Task requirements - Output the complete listing. Match it exactly.

Data records -
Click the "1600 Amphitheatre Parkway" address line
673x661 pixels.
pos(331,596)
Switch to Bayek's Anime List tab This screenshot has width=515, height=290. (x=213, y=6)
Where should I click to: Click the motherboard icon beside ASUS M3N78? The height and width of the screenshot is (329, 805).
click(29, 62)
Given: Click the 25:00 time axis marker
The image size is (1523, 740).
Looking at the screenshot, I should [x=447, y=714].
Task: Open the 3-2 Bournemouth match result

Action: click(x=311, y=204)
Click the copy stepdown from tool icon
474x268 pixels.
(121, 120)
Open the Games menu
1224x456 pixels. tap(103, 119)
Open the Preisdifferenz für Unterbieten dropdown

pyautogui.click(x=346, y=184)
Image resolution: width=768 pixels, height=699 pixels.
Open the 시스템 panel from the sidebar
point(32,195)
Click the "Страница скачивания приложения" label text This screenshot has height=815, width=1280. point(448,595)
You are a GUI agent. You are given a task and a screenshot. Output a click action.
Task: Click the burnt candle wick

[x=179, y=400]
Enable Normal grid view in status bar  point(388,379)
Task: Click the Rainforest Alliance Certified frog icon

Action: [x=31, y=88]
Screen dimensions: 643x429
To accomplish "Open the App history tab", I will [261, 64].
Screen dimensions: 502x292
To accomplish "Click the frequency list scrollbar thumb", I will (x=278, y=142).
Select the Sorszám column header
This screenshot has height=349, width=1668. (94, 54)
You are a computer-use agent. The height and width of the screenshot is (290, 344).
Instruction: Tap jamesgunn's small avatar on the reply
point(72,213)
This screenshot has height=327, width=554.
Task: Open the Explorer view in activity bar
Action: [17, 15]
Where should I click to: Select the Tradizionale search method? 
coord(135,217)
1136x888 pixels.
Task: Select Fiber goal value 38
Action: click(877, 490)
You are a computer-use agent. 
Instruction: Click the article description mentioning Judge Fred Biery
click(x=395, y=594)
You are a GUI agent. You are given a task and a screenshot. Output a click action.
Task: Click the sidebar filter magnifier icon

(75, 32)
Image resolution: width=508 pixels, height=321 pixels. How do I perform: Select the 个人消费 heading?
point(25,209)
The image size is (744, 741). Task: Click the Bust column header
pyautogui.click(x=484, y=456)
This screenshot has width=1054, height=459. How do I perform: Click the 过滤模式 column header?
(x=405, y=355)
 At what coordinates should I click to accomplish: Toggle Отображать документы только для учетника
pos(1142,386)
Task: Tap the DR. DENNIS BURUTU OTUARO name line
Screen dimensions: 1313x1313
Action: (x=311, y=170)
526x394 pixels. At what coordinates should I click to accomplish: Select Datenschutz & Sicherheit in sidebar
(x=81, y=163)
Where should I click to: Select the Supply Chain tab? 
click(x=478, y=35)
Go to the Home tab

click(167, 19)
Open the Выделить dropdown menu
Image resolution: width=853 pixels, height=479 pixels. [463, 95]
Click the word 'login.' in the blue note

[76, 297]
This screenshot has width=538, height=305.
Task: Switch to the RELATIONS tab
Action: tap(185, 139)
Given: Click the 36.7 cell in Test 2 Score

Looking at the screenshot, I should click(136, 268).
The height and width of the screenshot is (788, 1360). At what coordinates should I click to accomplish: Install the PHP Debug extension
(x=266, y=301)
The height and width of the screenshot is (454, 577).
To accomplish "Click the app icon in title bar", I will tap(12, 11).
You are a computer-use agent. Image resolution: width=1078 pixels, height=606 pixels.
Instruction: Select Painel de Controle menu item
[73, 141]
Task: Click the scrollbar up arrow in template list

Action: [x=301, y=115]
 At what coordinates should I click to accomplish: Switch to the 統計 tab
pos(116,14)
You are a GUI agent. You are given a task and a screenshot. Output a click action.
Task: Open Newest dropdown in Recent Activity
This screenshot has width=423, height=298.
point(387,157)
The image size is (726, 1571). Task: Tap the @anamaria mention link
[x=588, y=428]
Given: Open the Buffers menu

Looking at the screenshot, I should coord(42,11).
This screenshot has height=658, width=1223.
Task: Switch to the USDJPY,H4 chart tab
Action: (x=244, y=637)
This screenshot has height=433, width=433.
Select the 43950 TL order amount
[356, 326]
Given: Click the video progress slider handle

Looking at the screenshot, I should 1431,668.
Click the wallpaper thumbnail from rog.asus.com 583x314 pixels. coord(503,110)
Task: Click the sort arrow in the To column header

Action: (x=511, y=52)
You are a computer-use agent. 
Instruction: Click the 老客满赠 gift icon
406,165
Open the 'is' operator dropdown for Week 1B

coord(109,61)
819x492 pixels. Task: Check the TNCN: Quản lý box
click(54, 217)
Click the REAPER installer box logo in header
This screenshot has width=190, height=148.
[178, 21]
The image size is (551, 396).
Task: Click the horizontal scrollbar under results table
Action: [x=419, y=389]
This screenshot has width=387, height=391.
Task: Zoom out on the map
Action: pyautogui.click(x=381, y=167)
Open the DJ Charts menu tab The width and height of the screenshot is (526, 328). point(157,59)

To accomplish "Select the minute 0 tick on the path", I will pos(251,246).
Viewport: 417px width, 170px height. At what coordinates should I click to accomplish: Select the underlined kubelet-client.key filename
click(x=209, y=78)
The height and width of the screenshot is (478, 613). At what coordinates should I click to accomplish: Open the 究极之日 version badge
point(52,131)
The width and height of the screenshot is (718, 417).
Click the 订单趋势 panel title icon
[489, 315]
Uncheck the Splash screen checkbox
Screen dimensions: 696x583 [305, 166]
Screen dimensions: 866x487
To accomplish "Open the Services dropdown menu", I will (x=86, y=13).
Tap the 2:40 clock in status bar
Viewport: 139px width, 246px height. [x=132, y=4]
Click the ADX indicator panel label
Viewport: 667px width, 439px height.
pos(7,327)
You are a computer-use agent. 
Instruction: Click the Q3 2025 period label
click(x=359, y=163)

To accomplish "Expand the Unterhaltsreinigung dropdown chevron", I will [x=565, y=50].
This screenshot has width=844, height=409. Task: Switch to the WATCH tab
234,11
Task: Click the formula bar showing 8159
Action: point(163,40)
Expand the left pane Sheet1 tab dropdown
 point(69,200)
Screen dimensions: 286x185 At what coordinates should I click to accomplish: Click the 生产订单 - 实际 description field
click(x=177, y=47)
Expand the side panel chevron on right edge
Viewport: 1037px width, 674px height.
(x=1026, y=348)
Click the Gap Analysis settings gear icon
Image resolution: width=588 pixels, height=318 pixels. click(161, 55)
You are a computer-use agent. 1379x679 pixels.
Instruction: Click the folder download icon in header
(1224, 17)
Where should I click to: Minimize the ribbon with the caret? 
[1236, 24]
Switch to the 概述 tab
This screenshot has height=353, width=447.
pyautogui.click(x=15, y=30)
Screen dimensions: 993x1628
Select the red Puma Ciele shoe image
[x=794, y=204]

Result -
Click the "1600 Amphitheatre Parkway" address line
673x661 pixels.
pos(331,596)
Switch to Bayek's Anime List tab This screenshot has width=515, height=290. (x=213, y=6)
Where should I click to: Click the motherboard icon beside ASUS M3N78? The height and width of the screenshot is (329, 805).
click(29, 62)
Given: Click the 25:00 time axis marker
The image size is (1523, 740).
Looking at the screenshot, I should [x=447, y=714].
Task: Open the 3-2 Bournemouth match result

Action: click(x=311, y=204)
Click the copy stepdown from tool icon
474x268 pixels.
(121, 120)
Open the Games menu
1224x456 pixels. tap(103, 119)
Open the Preisdifferenz für Unterbieten dropdown

pyautogui.click(x=346, y=184)
Image resolution: width=768 pixels, height=699 pixels.
Open the 시스템 panel from the sidebar
point(32,195)
Click the "Страница скачивания приложения" label text This screenshot has height=815, width=1280. point(448,595)
You are a GUI agent. You are given a task and a screenshot. Output a click action.
Task: Click the burnt candle wick

[x=179, y=400]
Enable Normal grid view in status bar  point(388,379)
Task: Click the Rainforest Alliance Certified frog icon

Action: [x=31, y=88]
Screen dimensions: 643x429
To accomplish "Open the App history tab", I will [261, 64].
Screen dimensions: 502x292
To accomplish "Click the frequency list scrollbar thumb", I will (x=278, y=142).
Select the Sorszám column header
This screenshot has height=349, width=1668. (94, 54)
You are a computer-use agent. The height and width of the screenshot is (290, 344).
Instruction: Tap jamesgunn's small avatar on the reply
point(72,213)
This screenshot has height=327, width=554.
Task: Open the Explorer view in activity bar
Action: [17, 15]
Where should I click to: Select the Tradizionale search method? 
coord(135,217)
1136x888 pixels.
Task: Select Fiber goal value 38
Action: click(877, 490)
You are a computer-use agent. 
Instruction: Click the article description mentioning Judge Fred Biery
click(x=395, y=594)
You are a GUI agent. You are given a task and a screenshot. Output a click action.
Task: Click the sidebar filter magnifier icon

(75, 32)
Image resolution: width=508 pixels, height=321 pixels. How do I perform: Select the 个人消费 heading?
point(25,209)
The image size is (744, 741). Task: Click the Bust column header
pyautogui.click(x=484, y=456)
This screenshot has width=1054, height=459. How do I perform: Click the 过滤模式 column header?
(x=405, y=355)
 At what coordinates should I click to accomplish: Toggle Отображать документы только для учетника
pos(1142,386)
Task: Tap the DR. DENNIS BURUTU OTUARO name line
Screen dimensions: 1313x1313
Action: (x=311, y=170)
526x394 pixels. At what coordinates should I click to accomplish: Select Datenschutz & Sicherheit in sidebar
(x=81, y=163)
Where should I click to: Select the Supply Chain tab? 
click(x=478, y=35)
Go to the Home tab

click(167, 19)
Open the Выделить dropdown menu
Image resolution: width=853 pixels, height=479 pixels. [463, 95]
Click the word 'login.' in the blue note

[76, 297]
This screenshot has width=538, height=305.
Task: Switch to the RELATIONS tab
Action: tap(185, 139)
Given: Click the 36.7 cell in Test 2 Score

Looking at the screenshot, I should click(136, 268).
The height and width of the screenshot is (788, 1360). At what coordinates should I click to accomplish: Install the PHP Debug extension
(x=266, y=301)
The height and width of the screenshot is (454, 577).
To accomplish "Click the app icon in title bar", I will tap(12, 11).
You are a computer-use agent. Image resolution: width=1078 pixels, height=606 pixels.
Instruction: Select Painel de Controle menu item
[73, 141]
Task: Click the scrollbar up arrow in template list

Action: [x=301, y=115]
 At what coordinates should I click to accomplish: Switch to the 統計 tab
pos(116,14)
You are a GUI agent. You are given a task and a screenshot. Output a click action.
Task: Open Newest dropdown in Recent Activity
This screenshot has width=423, height=298.
point(387,157)
The image size is (726, 1571). Task: Tap the @anamaria mention link
[x=588, y=428]
Given: Open the Buffers menu

Looking at the screenshot, I should coord(42,11).
This screenshot has height=658, width=1223.
Task: Switch to the USDJPY,H4 chart tab
Action: (x=244, y=637)
This screenshot has height=433, width=433.
Select the 43950 TL order amount
[356, 326]
Given: Click the video progress slider handle

Looking at the screenshot, I should 1431,668.
Click the wallpaper thumbnail from rog.asus.com 583x314 pixels. coord(503,110)
Task: Click the sort arrow in the To column header

Action: (x=511, y=52)
You are a computer-use agent. 
Instruction: Click the 老客满赠 gift icon
406,165
Open the 'is' operator dropdown for Week 1B

coord(109,61)
819x492 pixels. Task: Check the TNCN: Quản lý box
click(54, 217)
Click the REAPER installer box logo in header
This screenshot has width=190, height=148.
[178, 21]
The image size is (551, 396).
Task: Click the horizontal scrollbar under results table
Action: [x=419, y=389]
This screenshot has width=387, height=391.
Task: Zoom out on the map
Action: pyautogui.click(x=381, y=167)
Open the DJ Charts menu tab The width and height of the screenshot is (526, 328). point(157,59)

To accomplish "Select the minute 0 tick on the path", I will pos(251,246).
Viewport: 417px width, 170px height. At what coordinates should I click to accomplish: Select the underlined kubelet-client.key filename
click(x=209, y=78)
The height and width of the screenshot is (478, 613). At what coordinates should I click to accomplish: Open the 究极之日 version badge
point(52,131)
The width and height of the screenshot is (718, 417).
Click the 订单趋势 panel title icon
[489, 315]
Uncheck the Splash screen checkbox
Screen dimensions: 696x583 [305, 166]
Screen dimensions: 866x487
To accomplish "Open the Services dropdown menu", I will (x=86, y=13).
Tap the 2:40 clock in status bar
Viewport: 139px width, 246px height. [x=132, y=4]
Click the ADX indicator panel label
Viewport: 667px width, 439px height.
pos(7,327)
You are a computer-use agent. 
Instruction: Click the Q3 2025 period label
click(x=359, y=163)

To accomplish "Expand the Unterhaltsreinigung dropdown chevron", I will [x=565, y=50].
This screenshot has width=844, height=409. Task: Switch to the WATCH tab
234,11
Task: Click the formula bar showing 8159
Action: point(163,40)
Expand the left pane Sheet1 tab dropdown
 point(69,200)
Screen dimensions: 286x185 At what coordinates should I click to accomplish: Click the 生产订单 - 实际 description field
click(x=177, y=47)
Expand the side panel chevron on right edge
Viewport: 1037px width, 674px height.
(x=1026, y=348)
Click the Gap Analysis settings gear icon
Image resolution: width=588 pixels, height=318 pixels. click(161, 55)
You are a computer-use agent. 1379x679 pixels.
Instruction: Click the folder download icon in header
(1224, 17)
Where should I click to: Minimize the ribbon with the caret? 
[1236, 24]
Switch to the 概述 tab
This screenshot has height=353, width=447.
pyautogui.click(x=15, y=30)
Screen dimensions: 993x1628
Select the red Puma Ciele shoe image
[x=794, y=204]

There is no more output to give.